### TRY IT
Nothing but the lines from the one containing "This screenshot has width=987, height=741." through the last line of the records below should be copied, exactly and without pictures.

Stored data
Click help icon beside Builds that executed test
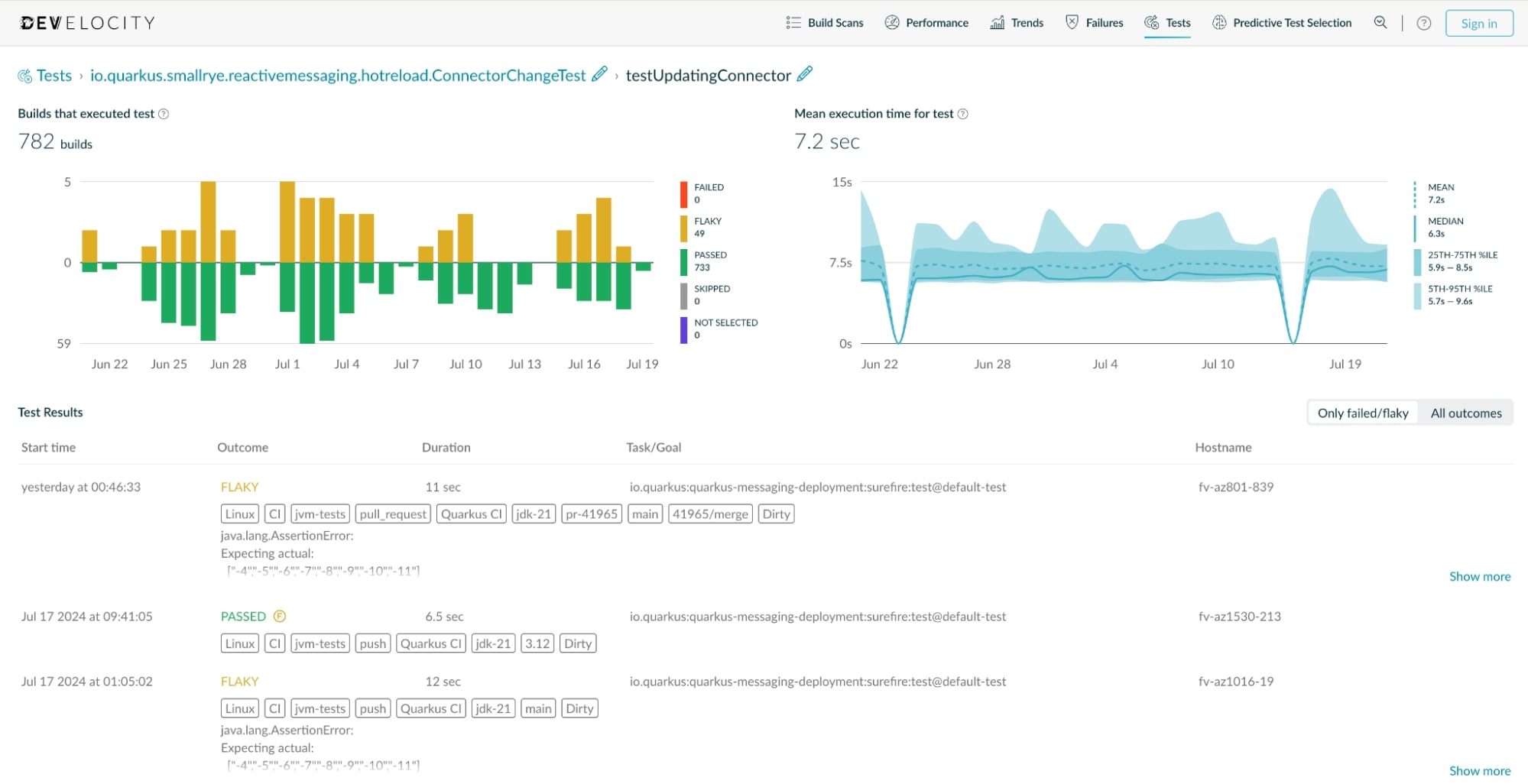The image size is (1528, 784). click(164, 114)
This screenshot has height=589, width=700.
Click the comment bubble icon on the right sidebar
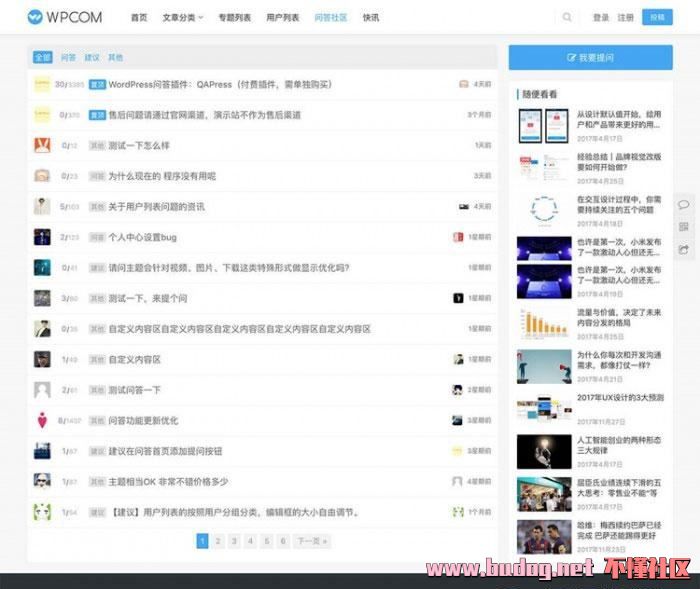[x=684, y=205]
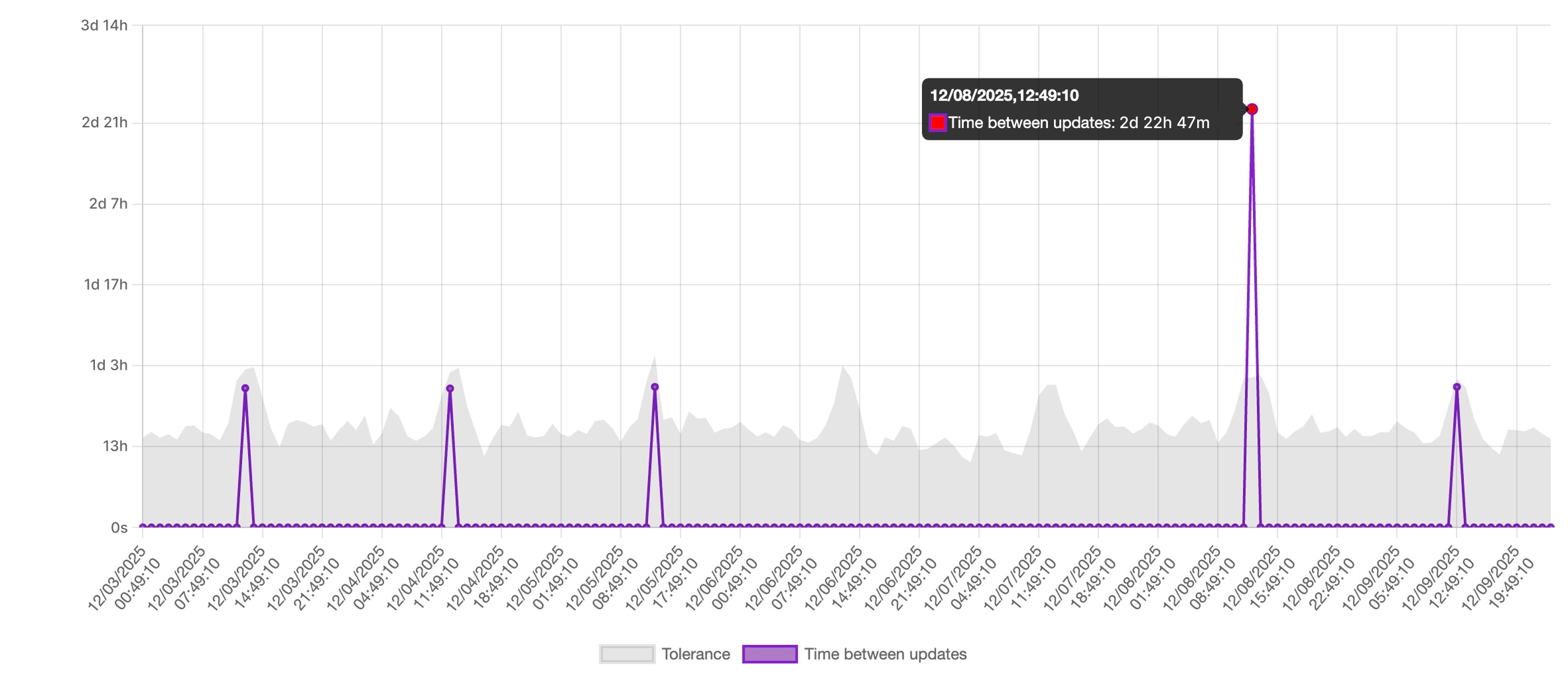1568x686 pixels.
Task: Select the spike point on 12/04/2025
Action: (450, 389)
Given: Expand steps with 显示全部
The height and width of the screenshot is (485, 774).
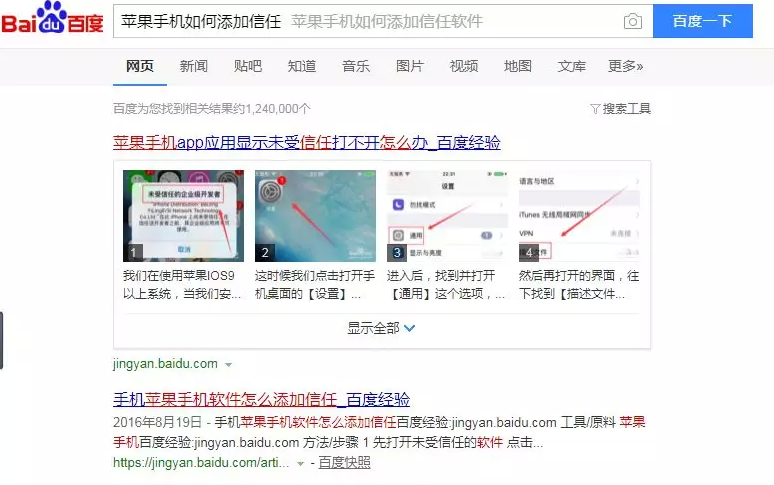Looking at the screenshot, I should pos(381,328).
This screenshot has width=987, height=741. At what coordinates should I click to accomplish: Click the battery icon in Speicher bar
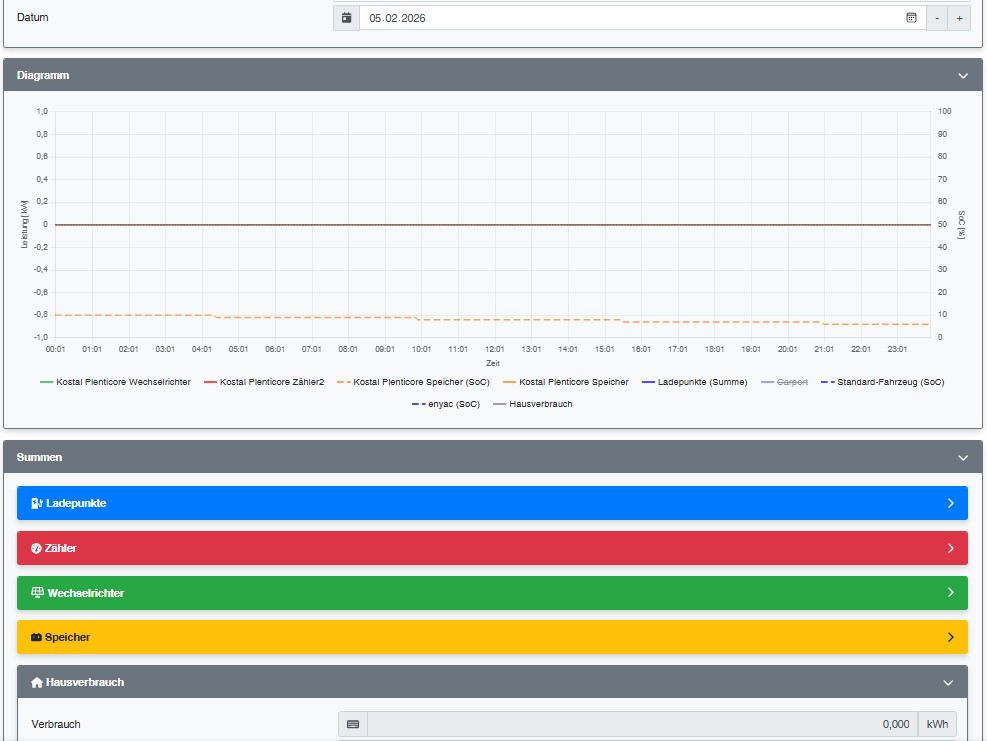(x=37, y=637)
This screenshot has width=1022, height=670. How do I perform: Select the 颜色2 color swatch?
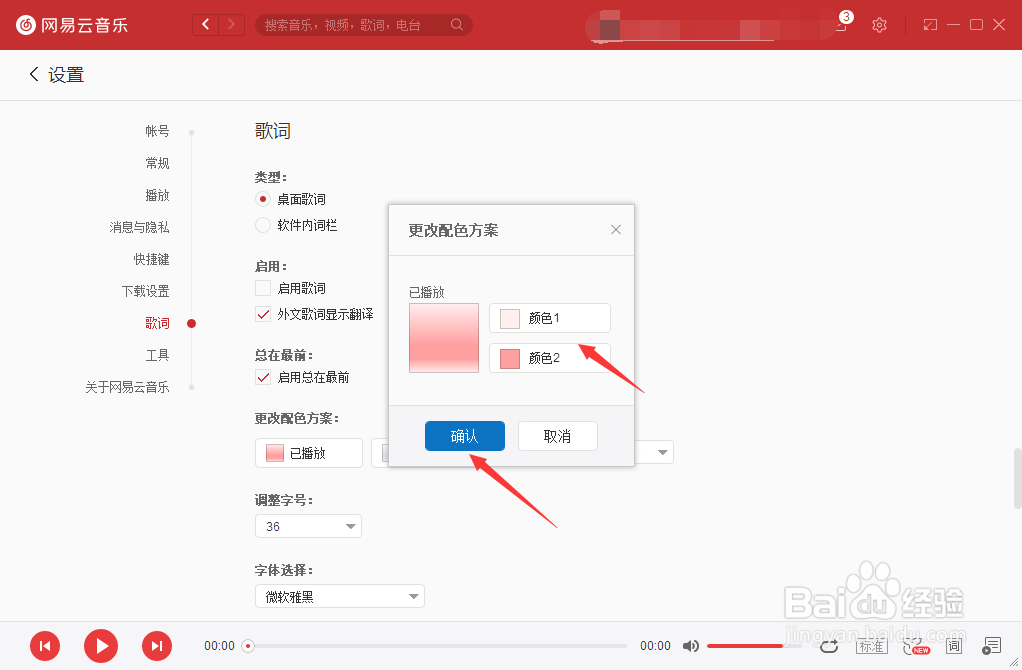click(x=510, y=357)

### WRITTEN SOLUTION
This screenshot has width=987, height=741. At what coordinates should I click to accomplish: Click the battery icon in Speicher bar
(x=37, y=637)
This screenshot has width=1022, height=670. How do I perform: Select the 颜色2 color swatch?
click(x=510, y=357)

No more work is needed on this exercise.